[Task inputs — start]

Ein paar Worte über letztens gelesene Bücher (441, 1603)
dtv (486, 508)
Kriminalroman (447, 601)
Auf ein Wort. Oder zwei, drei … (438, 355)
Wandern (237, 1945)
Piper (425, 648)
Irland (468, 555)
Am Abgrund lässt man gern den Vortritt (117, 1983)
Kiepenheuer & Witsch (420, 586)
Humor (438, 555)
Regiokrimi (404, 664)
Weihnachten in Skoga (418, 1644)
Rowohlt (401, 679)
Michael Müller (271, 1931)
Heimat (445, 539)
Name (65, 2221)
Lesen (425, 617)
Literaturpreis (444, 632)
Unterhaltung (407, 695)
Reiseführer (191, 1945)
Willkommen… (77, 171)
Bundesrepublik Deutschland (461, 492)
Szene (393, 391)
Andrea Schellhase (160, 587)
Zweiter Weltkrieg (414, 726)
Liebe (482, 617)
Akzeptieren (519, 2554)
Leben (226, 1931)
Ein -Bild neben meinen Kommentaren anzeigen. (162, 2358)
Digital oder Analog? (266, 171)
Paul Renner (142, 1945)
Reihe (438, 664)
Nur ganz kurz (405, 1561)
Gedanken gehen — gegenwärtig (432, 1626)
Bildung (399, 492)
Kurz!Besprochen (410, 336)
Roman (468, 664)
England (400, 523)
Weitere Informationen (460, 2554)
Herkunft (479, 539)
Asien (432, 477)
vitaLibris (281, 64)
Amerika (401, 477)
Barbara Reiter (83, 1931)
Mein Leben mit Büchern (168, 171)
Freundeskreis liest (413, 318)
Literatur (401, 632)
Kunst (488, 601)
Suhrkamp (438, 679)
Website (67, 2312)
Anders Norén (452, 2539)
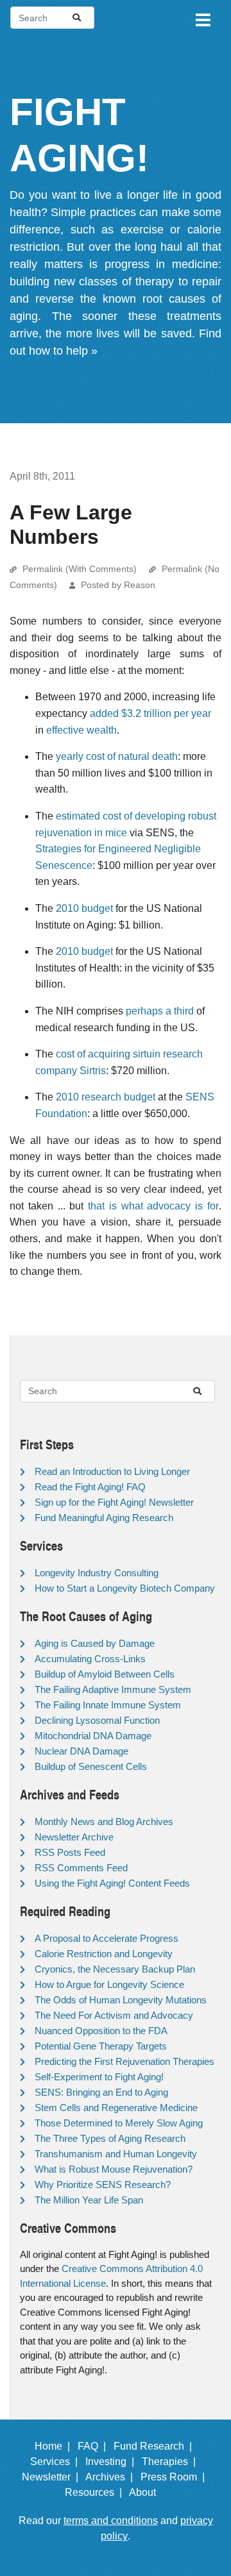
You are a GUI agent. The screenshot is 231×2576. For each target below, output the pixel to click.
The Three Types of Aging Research (110, 2138)
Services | (56, 2461)
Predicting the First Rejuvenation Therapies (124, 2061)
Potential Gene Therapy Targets (101, 2046)
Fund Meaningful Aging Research (104, 1517)
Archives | (111, 2476)
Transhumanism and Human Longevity (116, 2153)
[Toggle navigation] (202, 18)
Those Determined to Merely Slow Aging (119, 2122)
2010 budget (84, 908)
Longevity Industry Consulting (96, 1572)
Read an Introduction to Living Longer (112, 1471)
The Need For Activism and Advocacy (114, 2015)
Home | (55, 2446)
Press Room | (175, 2476)
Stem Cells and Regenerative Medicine (116, 2107)
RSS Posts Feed (70, 1852)
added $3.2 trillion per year (150, 713)
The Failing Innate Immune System (108, 1704)
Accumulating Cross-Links (90, 1658)
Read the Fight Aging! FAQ (90, 1486)
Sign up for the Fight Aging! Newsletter (114, 1502)
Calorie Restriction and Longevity (104, 1953)
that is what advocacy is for (153, 1205)
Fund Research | (155, 2446)
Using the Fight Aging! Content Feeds (112, 1883)
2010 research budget (105, 1096)
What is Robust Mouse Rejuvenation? (114, 2169)
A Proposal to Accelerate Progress (106, 1938)
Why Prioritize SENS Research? (103, 2184)
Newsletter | (52, 2476)
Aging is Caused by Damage (95, 1643)
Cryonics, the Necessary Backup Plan (115, 1969)
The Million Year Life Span (89, 2199)
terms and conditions (111, 2520)
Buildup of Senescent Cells (91, 1766)
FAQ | (94, 2446)
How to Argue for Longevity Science (109, 1984)
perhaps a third (160, 1011)
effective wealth (81, 730)
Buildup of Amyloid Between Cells (105, 1674)
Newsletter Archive (74, 1836)
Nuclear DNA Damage (81, 1751)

[Task inputs — finish]

* _What you are asked to do_
Show, from the listing above, each line that contains the word "Longevity".

* _Task answer_
Transhumanism and Human Longevity (116, 2153)
Longevity Industry Consulting (96, 1572)
Calorie Restriction and Longevity (104, 1953)
How to Argue for Longevity Science (109, 1984)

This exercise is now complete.